A/N: I was listening to "Say Something" on repeat for a few days this week, and this is what happened…not really based on the song or anything, but kind of a breakup fic.


Andrea sighed in relief as the taxi turned down the tree-lined street she knew so well. It was late on a Saturday night, and she wasn't expected to be home until Tuesday. She had been covering a scandalous story surrounding a local election upstate, but with the candidate dropping out of the race with four days to go, she was able to wrap-up her report and get home—to Miranda.

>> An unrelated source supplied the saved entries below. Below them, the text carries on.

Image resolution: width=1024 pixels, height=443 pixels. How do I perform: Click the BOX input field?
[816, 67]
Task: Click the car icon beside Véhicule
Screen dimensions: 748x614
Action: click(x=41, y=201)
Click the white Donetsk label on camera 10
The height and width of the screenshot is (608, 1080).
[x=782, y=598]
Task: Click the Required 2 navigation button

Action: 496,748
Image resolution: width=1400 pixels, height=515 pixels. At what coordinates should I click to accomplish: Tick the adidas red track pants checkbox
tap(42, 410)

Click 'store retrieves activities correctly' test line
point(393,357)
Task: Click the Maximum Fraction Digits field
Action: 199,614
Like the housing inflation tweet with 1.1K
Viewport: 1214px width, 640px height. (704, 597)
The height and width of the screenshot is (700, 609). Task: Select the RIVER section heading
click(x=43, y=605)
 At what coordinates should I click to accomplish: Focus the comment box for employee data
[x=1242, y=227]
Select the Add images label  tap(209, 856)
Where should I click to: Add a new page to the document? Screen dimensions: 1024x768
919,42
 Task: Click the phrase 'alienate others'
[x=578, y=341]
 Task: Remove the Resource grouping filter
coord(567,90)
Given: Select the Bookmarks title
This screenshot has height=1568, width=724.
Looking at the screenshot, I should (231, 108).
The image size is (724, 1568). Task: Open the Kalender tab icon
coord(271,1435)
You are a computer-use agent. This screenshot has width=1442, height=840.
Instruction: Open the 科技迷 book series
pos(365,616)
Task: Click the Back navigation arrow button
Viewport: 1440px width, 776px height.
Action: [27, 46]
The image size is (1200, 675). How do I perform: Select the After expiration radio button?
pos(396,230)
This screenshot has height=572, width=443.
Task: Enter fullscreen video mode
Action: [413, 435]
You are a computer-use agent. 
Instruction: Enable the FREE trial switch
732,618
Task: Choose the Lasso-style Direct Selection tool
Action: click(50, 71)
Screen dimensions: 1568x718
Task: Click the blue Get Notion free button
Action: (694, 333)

In the past three weeks, she had only seen Miranda once, and it for a few hours in passing. She loved her career as a journalist for the Mirror, but she didn't like that her stories sometimes took her away from home.

The car pulled up to the townhouse and she smiled, seeing the lights on. Paying the driver, she practically ran up the steps, eager to wrap her arms around the older woman. Quiet jazz music streamed from the den, so Andrea set down her bags and headed in search of her lover. Seeing a splash of white hair peeking out from behind the wingback chair in front of the fireplace, she felt the tension drain from her body. She was home.

"Miranda," she said as she walked closer, "oh god, I've missed yo—" and suddenly, she froze. Miranda was in the chair, as she expected, but she was sitting on the lap of an older man Andrea vaguely recognized from one of the galas.

Miranda's head jerked towards the young woman, her eyes wide with guilt. She removed her arms from their place around the man's neck and stood, never breaking eye contact with Andrea. "Charles, please leave. I'll have my assistant contact your office first thing Monday to make arrangements," she said.

"Of course, thank you for the drink," he said, standing up and heading for the door. The two women stared at each other intensely until the door slammed shut.

Miranda jumped and rested her hand on the back of the chair, closing her eyes. "Andrea, it's not what you think," she said, softly shaking her head.

"Oh, and what is it exactly that you think I'm thinking?" Andrea hissed.

"There is nothing going on between Charles and me. We were just working on a new project and—"

"That's bullshit. You work on projects in your office, in a conference room, hell, even in a booth at Pastis. Not in his lap, in front of the fireplace—our fireplace!" Andrea took a few steps away, running her hand through her hair. She spun around and stood inches in front of Miranda, causing the older woman to whimper. "I was so happy to come home to you…I just…dammit, Miranda. I can't do this," she said, storming back out the door she just came in.

Miranda closed her eyes and gently chewed on her upper lip, silently berating herself. It wasn't like she had sex with Charles—they hadn't even kissed—but she couldn't deny that they had been flirting heavily with each other. She had been feeling insecure and depressed again, and a little playful flirting with a colleague seemed innocent enough. And it would have been if her wife hadn't walked in.

Tears welled as fear and despair surged through her body. Sobs took over her body—deep, gut-wrenching sobs that sounded more like howls than anything else. She stumbled towards the stairs, intent on making it up to her bedroom, but she collapsed at the base of the staircase, crumbling, just like her marriage.

Andrea walked around the block for nearly twenty minutes. She knew Miranda would keep saying there was nothing going on, that they were working on a project and so forth. But that was a lie. She saw the guilt in the woman's eyes, and guilt was an emotion quite foreign to the editor.

Making her decision, she returned to the townhouse. "Miranda, I—" she stopped when she saw her in a pile at the base of the stairs. "Are you okay?"

Miranda lifted her head and looked at Andrea through bleary, puffy eyes. Her eyes couldn't quite focus, and she was still stuck in that haze that always follows an emotional purge. Wiping her eyes, she simply nodded.

Andrea took a deep breath. "It's over. I'm leaving."